Most engineers I observe edit finite element models in MS Notepad. Sadly, many don’t even know that serious text editors or syntax highlighting even exists. Today—in my quest to bring fellow engineers into the 21st century—I want to point out one of my favorite engineer/FEA-friendly features in Sublime Text: the “minimap”.
The minimap is the narrow, vertical band you see toward the right side of the screenshot above—think of it like a 10,000ft view of your file. This allows you to not only view the shape of your code or prose, but by clicking in this area and dragging you can navigate your file from a broader vantage point.
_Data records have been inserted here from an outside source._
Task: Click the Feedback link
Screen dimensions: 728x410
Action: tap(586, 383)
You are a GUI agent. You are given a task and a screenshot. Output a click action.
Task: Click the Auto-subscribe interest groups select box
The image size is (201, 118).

The minimap is extremely helpful this is when editing a finite element model text input file. Although almost every major FEA code lets you interact with your model either using a GUI, serious FEA people prefer working with raw text over a binary database.
The drawback though is that your input file might contain 20,000 lines of nodal coordinates, followed by 10 lines of material definitions, followed by another 20,000 lines of element topologies, etc. If you are looking for that 10-line block, you are scrolling or paging through a 50,000-line file looking for the little blip on the screen to find it, or perhaps using a search function if there is a relevant keyword to help you out. At any rate, most of the time the text editor looks like the open sea:
This is where the minimap kicks in. In the screenshot below, you can see around 50 lines of the actual text on the left, but the shape of around 500 lines of code in the minimap. Look at how much more the 20-line section stands out in the minimap against the 5,000 lines of near-identically shaped text book-ending it. I can track it down in no time.
I think it’s obvious how helpful this is. Although I enjoy the minimap when programming because I tend to remember the shape of certain functions and can jump to them really quickly, for editing FEA models, it’s been a game changer for me.